Tek-Tips is the largest IT community on the Internet today!

Members share and learn making Tek-Tips Forums the best source of peer-reviewed technical information on the Internet!

  • Congratulations John Tel on being selected by the Tek-Tips community for having the most helpful posts in the forums last week. Way to Go!

Data manipulation 8

Status
Not open for further replies.

Extension

Programmer
Nov 3, 2004
311
CA
Hi,

I trying to find a simple way to re-structure data and then create a new flat file.
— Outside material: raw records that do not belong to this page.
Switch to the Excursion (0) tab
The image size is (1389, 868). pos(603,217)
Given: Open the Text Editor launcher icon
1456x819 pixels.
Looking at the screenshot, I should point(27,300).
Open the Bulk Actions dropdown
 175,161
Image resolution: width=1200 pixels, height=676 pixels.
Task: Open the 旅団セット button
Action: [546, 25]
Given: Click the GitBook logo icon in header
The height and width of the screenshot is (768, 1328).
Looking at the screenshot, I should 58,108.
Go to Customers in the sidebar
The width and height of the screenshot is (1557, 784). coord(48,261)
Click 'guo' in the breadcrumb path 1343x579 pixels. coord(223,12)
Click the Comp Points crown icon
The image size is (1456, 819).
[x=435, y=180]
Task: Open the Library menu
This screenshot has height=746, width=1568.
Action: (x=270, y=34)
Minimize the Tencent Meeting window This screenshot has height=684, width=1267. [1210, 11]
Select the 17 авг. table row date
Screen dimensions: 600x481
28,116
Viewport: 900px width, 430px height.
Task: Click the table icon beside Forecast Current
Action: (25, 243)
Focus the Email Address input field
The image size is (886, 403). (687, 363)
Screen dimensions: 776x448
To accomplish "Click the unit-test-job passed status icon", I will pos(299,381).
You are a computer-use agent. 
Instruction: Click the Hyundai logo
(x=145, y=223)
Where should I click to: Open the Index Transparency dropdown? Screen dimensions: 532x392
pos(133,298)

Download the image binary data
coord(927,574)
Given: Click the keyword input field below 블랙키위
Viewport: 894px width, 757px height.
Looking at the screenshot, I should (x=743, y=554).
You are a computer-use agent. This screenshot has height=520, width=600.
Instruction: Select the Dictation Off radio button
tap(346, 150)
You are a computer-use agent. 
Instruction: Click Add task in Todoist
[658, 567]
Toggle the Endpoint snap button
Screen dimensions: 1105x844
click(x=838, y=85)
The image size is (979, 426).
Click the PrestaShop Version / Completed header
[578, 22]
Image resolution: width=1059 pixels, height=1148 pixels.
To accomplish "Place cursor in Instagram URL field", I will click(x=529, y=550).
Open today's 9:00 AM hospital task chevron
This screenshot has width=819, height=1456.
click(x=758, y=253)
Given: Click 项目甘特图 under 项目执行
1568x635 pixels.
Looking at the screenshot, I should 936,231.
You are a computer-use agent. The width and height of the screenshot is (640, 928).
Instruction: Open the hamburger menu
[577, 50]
You will see the logic with the data below.

From this format:

Code:
#A59993
TRR[1T1-1T3,1Y7,1W9,2R1-2R3]
#A53700
TQQ[1A6,1C0-1C4,1P0]

To this format:

Code:
A59993|TRR1T1,TRR1T2,TRR1T3,TRR1Y7,TRR1W9,TRR1R1,TRR2R1,TRR2R2,TRR2R3
A53700|TQQ1A6,TQQ1C0,TQQ1C1,TQQ1C2,TQQ1C3,TQQ1C4,TQQ1P0

Let me know if it's not clear enough.

Thank you in advance.
 
Post what you've got so far. This is an advice forum, not a coding service...
 
Sorry stevexff,

Here's my current code. I'm getting an endless loop which I'm trying to resolve since yesterday.

Data: (Source File)
Code:
#A59993
TRR[1T1-1T3,1Y7,1W9,2R1-2R3]
#A53700
TQQ[1A6,1C0-1C4,1P0]

Code:
Code:
sub GenerateFile {
	
	$OutputFile = "\location\output";
	$SourceFile = "\location\source";
	
	open(OUT, ">$OutputFile") || die qq("Missing File");

	my $previous = "";
	
	open(FILE,$SourceFile) || die("Missing File");
	
 	while (my $Row = <FILE>) {
	
		# Determine ID number
		if ($Row =~ /^#(\d{6})/) {
		$ID = $1; 
		}
			
		elsif ($Row =~ /^([A-Z]\d[A-Z])\[([A-Z0-9-,]+)\]/) {
		my $Suffixes = $2;
		
			foreach my $Entry (split(/,/,$Suffixes)) {
				if ($Entry =~ /(\d[A-Z]\d)-(\d[A-Z]\d)/) {
				# Determine range.
				my ($Low,$High) = ($1,$2);
					if ($ID eq $previous) {
					print OUT ",$1$2";
					}
					
					else {
					print OUT $previous? "\n": "", $_;
    				}
	
					$previous = $ID;
					
				}
			}
      
		print OUT "\n"; 
		
		}
		
	}
  

}

Thank you in advance.
 
Here's a rough script, it works with the data you specified. It should at least give you a start.

Code:
while (<DATA>) {
    if (/^#(\w+)$/) {
        my $output = "$1\|";
        $_ = <DATA>;
        m/(\w+)\[([^\]]+)\]/;
        my ($prefix, @suffixes) = ($1, split(",", $2));
        my @temp = ();
        
        foreach my $suffix (@suffixes) {
            if ($suffix =~ /-/) {
                $suffix =~ /^(\w{2})(\d)-\1(\d)/;
                my ($text, $begin, $end) = ($1, $2, $3);
                
                foreach my $i ($begin..$end) {
                    push @temp, "${prefix}${text}${i}";
                }
            } else {
                push @temp, "$prefix$suffix";
            }
        }
        $output .= join(',', @temp);
        print $output, "\n";
    }
}

__DATA__
#A59993
TRR[1T1-1T3,1Y7,1W9,2R1-2R3]
#A53700
TQQ[1A6,1C0-1C4,1P0]
 
Thank you very much for you help rharsh. It's really appreciated. It's certainly a good start.

Again. Thank you

 
Neat solution, rharsh, particularly the use of the
Code:
foreach my $i ([red]$begin..$end[/red])
to deal with the range of values. Gets a star from me too...
 
One last question rharsh.
If there is more than one line under an ID such as:

Code:
#A59993
TRR[1T1-1T3,1Y7,1W9,2R1-2R3]
[b]TRQ[2W2-2W4,2Y7][/b]
#A53700
TQQ[1A6,1C0-1C4,1P0]

Will a foreach statement (foreach rows/lines) before the foreach suffix statement will resolve this issue?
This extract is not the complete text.